How to Make Decision Making More Adaptable with Layerspost by Chris Curran on December 3, 2010
Co-authored with John Sviokla
Never before has such a mass of data existed. Needless to say, all this information complicates the decision-making process. Businesses need new strategies to answer the biggest question:
How do we effectively sift through the mountain of information to gain valuable insights.
Layers is a term we use for visual information systems that combine publicly available and company-owned tools to present relevant and contextual information-in a format that starts with the decision and works in reverse.
By Layers, we’re referring to distinctive “chunks” of data that are presented within the construct of a decision, rather than in the context of a tool. Layers are also about leveraging data, tools, and innovation on the Web instead of starting from scratch.
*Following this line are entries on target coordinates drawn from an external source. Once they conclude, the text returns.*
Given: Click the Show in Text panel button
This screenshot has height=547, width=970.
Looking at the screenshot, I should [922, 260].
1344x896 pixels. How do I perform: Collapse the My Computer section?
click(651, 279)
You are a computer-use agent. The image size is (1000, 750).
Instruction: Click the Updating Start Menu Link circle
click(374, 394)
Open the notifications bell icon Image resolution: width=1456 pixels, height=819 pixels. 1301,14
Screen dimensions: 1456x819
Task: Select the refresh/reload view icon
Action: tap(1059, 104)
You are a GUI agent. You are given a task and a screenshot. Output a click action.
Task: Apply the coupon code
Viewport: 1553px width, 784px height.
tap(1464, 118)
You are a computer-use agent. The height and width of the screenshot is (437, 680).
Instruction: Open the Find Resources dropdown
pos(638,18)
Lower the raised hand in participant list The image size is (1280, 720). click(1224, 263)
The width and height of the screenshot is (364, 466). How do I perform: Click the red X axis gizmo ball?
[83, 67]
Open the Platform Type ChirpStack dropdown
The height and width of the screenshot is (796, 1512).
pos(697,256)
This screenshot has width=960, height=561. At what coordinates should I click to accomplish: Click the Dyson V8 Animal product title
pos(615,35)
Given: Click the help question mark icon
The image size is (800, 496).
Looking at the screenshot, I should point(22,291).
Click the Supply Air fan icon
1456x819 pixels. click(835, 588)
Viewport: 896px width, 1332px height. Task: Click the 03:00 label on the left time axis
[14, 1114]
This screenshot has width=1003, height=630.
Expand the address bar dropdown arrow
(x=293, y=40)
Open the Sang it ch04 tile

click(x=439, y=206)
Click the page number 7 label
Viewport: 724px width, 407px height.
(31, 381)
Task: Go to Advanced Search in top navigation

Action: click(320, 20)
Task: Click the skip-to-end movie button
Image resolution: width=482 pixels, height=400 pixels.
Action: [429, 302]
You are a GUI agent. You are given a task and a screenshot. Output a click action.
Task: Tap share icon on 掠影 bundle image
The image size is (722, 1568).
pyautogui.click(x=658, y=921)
Layers of information exist at all levels-individual, company, market, industry, country, and international.
They are what help us visualize the different levels of data and how we can put them together in ways that support a particular insight. More powerful than a tool, layers comprise an “organizational solution”-a visual way to sort and sift a mass of information and arrive at an insight efficiently, effectively, and by putting all employees on the same page to create buy-in.
So why aren’t organizations making more progress in adopting layering options? Simply put, you can either embrace the flood of data or ignore it. Here are a few observations that may make it easier to embrace:
- When something new pops up in the Web, other sites swarm to analyze it. How can your firm harness this speed to market? The emergence of Twitter and the hundreds of tools to analyze Twitter data is just one example.
- Recently, Nielsen conducted a study that looked at successful new product launches across 30 large consumer packaged goods companies and found a correlation between successful, innovative product introductions and how differing levels of executive involvement affect launches. When senior leadership is involved at your firm, does it help or hinder the adoption of new ideas?
- When we visualize our organization, we often think of a map. What if the data that aided our decision-making was available as layers of information on a map, similar to how Google Maps layer satellite images with public transit, bike routes, and points of interest?
So, how does “layering” help us?
- By starting with tools and data that already exist in the market - data collection, organization and decision making is faster
- Focusing on a layer at a time creates is iterative and less complex to implement
- A visual representation of the decision-making-context makes solutions more recognizable and required less “context switching” for those using it
Faster + Iterative + Recognizable = Faster Decision Making
We spend too much time analyzing the mountains of data we have collected, assuming that it contains answers to our business questions. Why not start with the decisions we are trying to make and working our way backward with the help of the data? Does your business have a decision-making model?
If we start with decisions and then add the context for those decisions, we can support the business in a much more direct way. What area of your organization could benefit from a “layered” decision-making process?